**WHAT IS REQUIRED:**
Could you print exactly the lines of the listing below, starting at the line that has "College year '19–'20 (114, 5)" and ending at the line that has "Maine.gov (64, 1037)", and only those lines?

**DATA RECORDS:**
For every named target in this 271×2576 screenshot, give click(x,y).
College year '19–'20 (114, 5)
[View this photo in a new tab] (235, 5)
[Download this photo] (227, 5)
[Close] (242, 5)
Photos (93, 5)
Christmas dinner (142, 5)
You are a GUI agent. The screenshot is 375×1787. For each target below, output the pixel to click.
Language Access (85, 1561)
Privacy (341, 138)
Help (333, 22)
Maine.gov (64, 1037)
...
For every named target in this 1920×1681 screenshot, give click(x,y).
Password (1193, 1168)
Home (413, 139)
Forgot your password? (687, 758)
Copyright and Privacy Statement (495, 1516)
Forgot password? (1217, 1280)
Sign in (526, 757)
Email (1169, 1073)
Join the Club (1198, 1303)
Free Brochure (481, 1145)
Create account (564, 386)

**REPLY:**
College year '19–'20 (114, 5)
[View this photo in a new tab] (235, 5)
[Download this photo] (227, 5)
[Close] (242, 5)
Photos (93, 5)
Christmas dinner (142, 5)
You are a GUI agent. The screenshot is 375×1787. For each target below, output the pixel to click.
Language Access (85, 1561)
Privacy (341, 138)
Help (333, 22)
Maine.gov (64, 1037)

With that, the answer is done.